Start of Extracted information
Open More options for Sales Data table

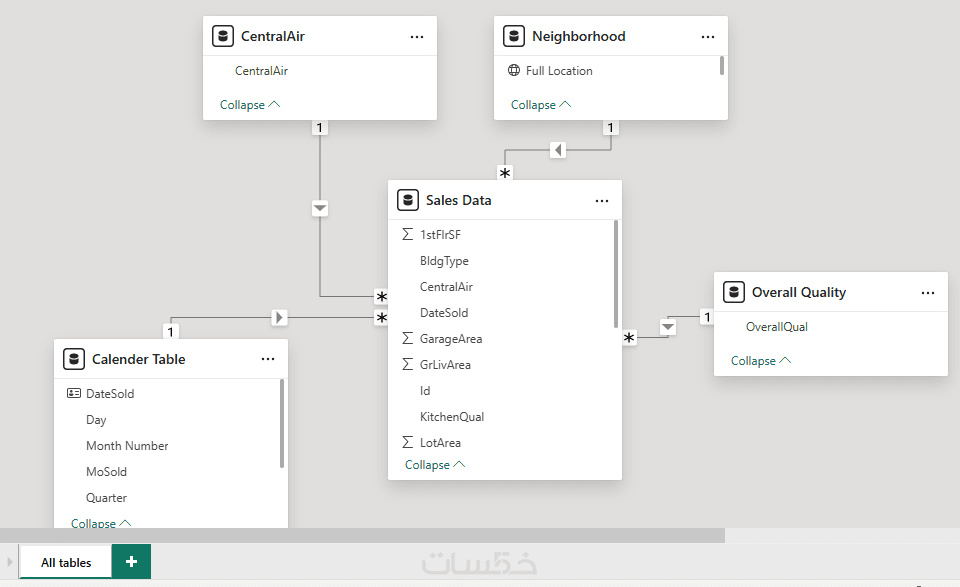(x=602, y=201)
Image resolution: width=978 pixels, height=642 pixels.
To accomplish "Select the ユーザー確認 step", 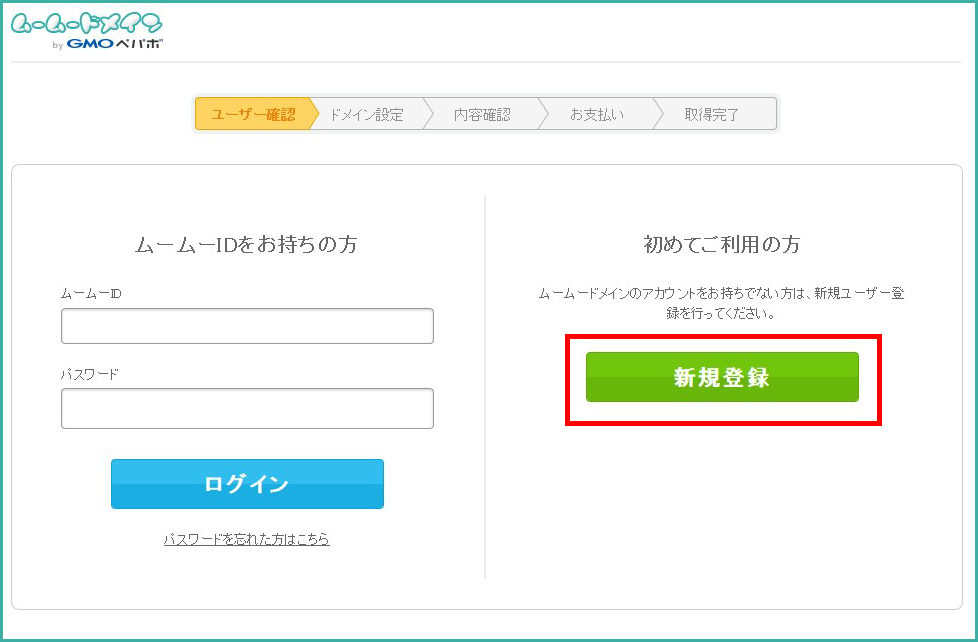I will click(x=253, y=114).
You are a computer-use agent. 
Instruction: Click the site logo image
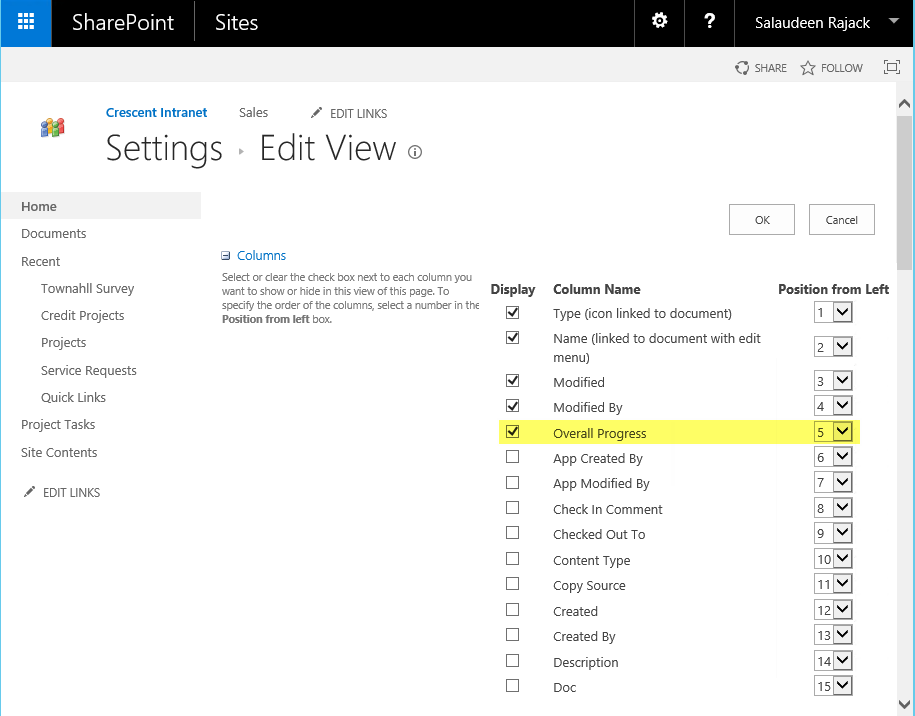tap(52, 128)
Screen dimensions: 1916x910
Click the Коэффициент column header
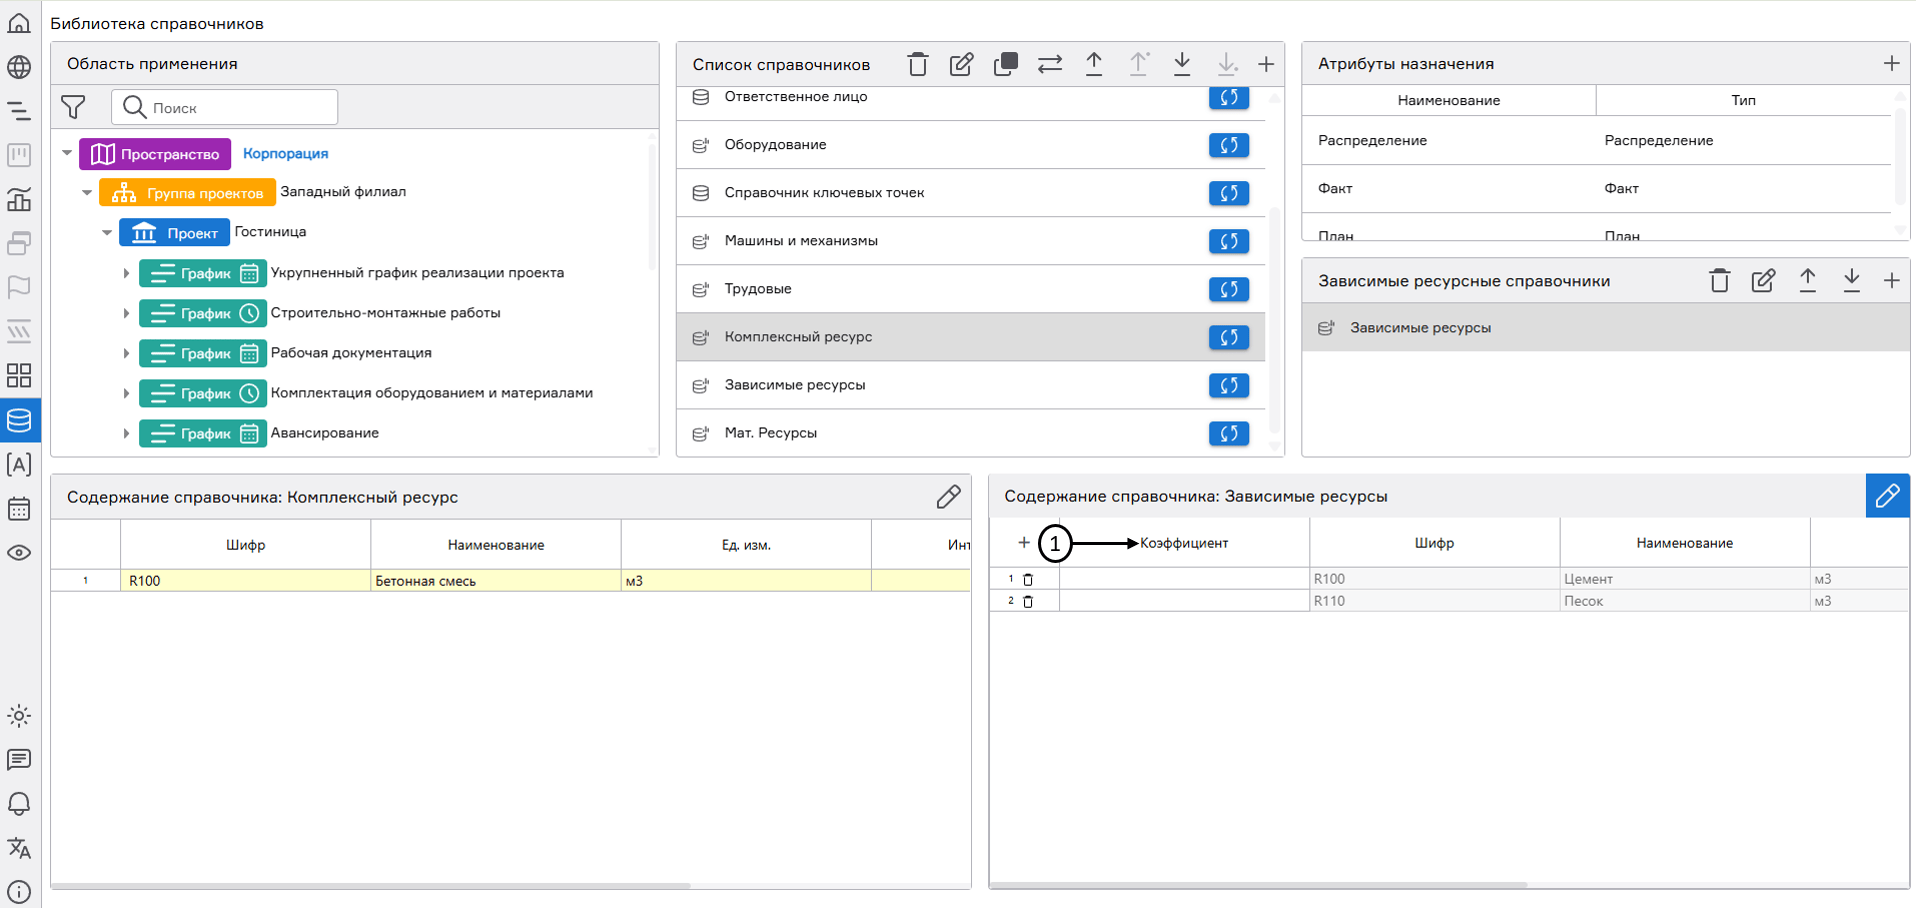(1184, 543)
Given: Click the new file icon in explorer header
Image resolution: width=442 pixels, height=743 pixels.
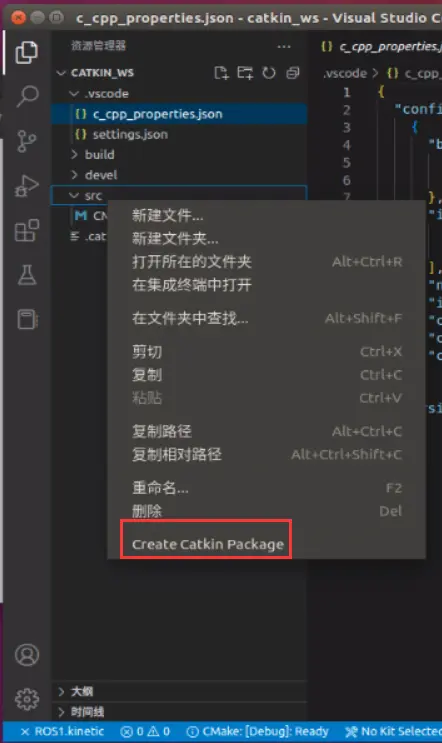Looking at the screenshot, I should click(x=221, y=73).
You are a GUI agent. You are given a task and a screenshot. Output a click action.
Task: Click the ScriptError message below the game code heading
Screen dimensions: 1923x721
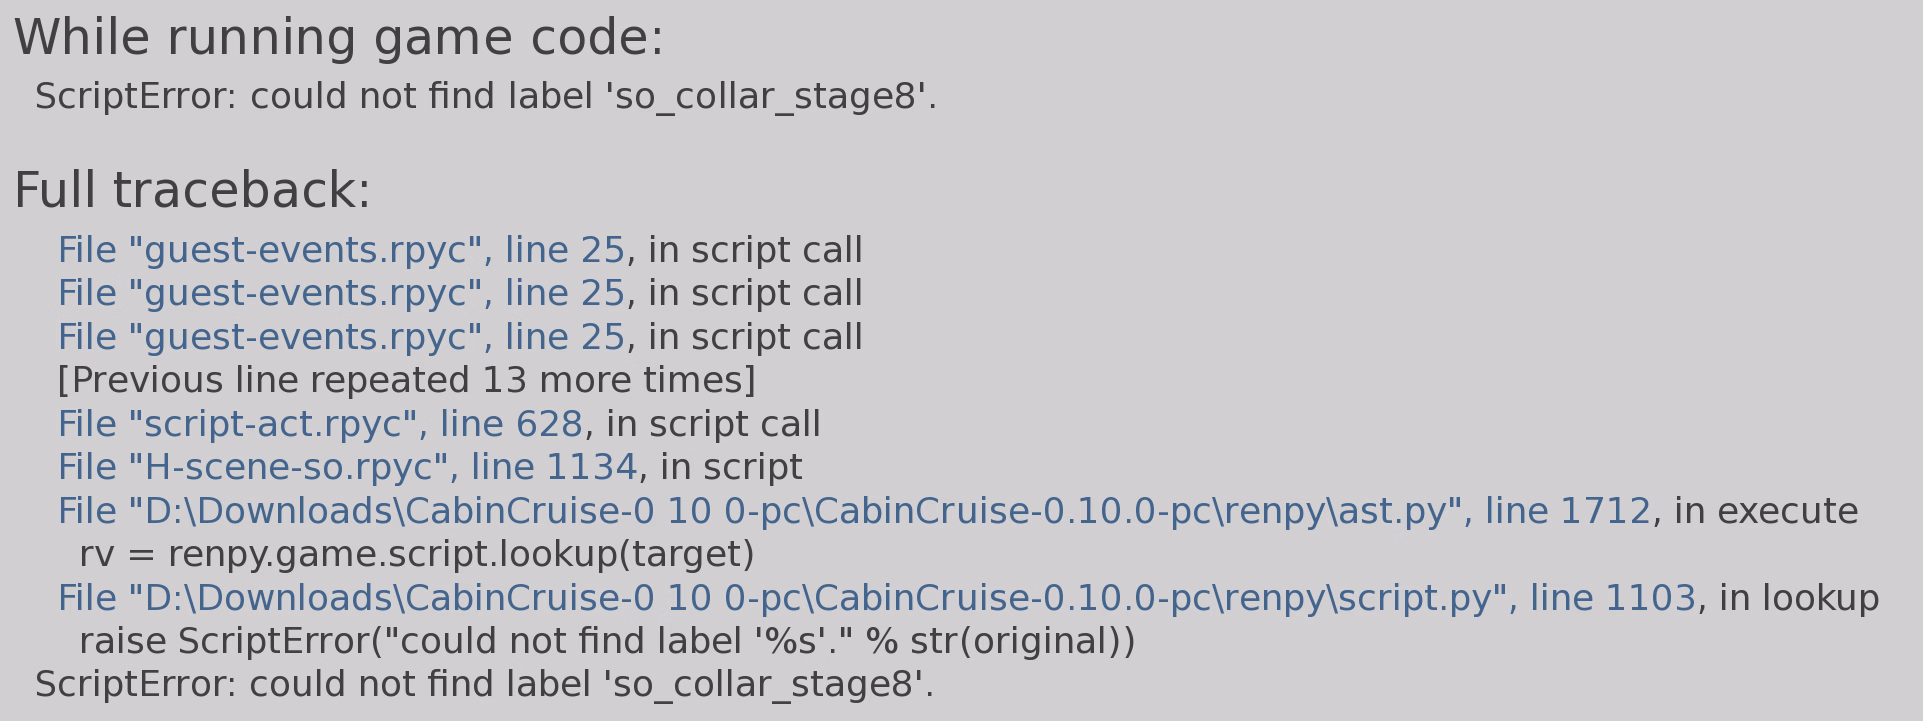[486, 97]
End of Extracted information
▸ **What you are asked to do**
Look through the entries above; copy every line holding the string "agent".

▸ **Task output**
You are a computer-use agent. 
You are a GUI agent. You are given a task and a screenshot. Output a click action.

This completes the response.